Transcribe the listing in full, word for word; pictures do not belong in the copy.
□ □ □ □ □
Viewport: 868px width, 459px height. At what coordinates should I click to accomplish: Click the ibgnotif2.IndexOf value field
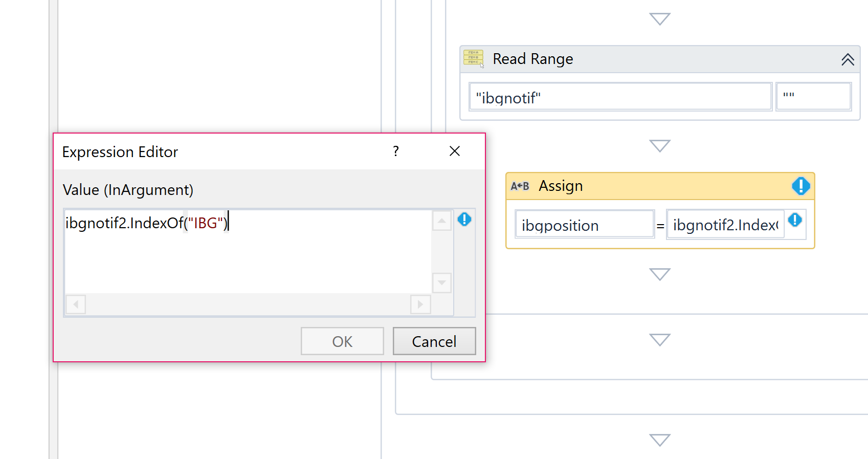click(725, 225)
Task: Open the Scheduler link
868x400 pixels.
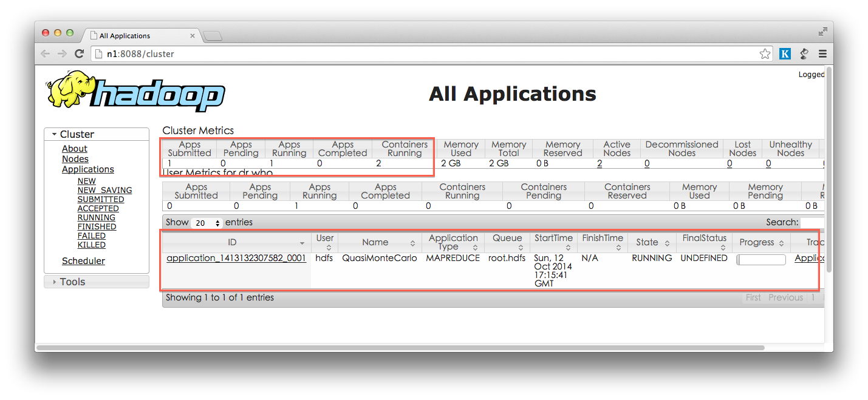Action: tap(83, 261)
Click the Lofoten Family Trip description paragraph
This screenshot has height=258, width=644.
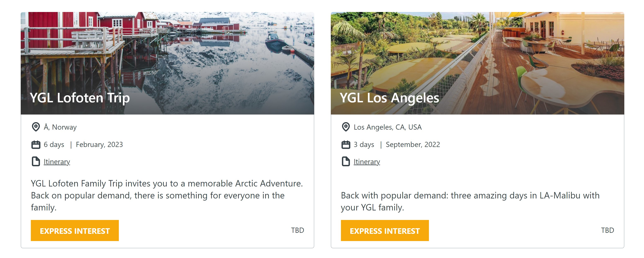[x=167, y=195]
□ □ □ □ □
Exercise solution |
Viewport: 868px width, 459px height. At what coordinates should I click to accomplish: Click the ibgnotif2.IndexOf value field
click(725, 225)
Task: Open the Scheduler link
868x400 pixels.
Action: tap(83, 261)
Click the Lofoten Family Trip description paragraph
This screenshot has height=258, width=644.
[x=167, y=195]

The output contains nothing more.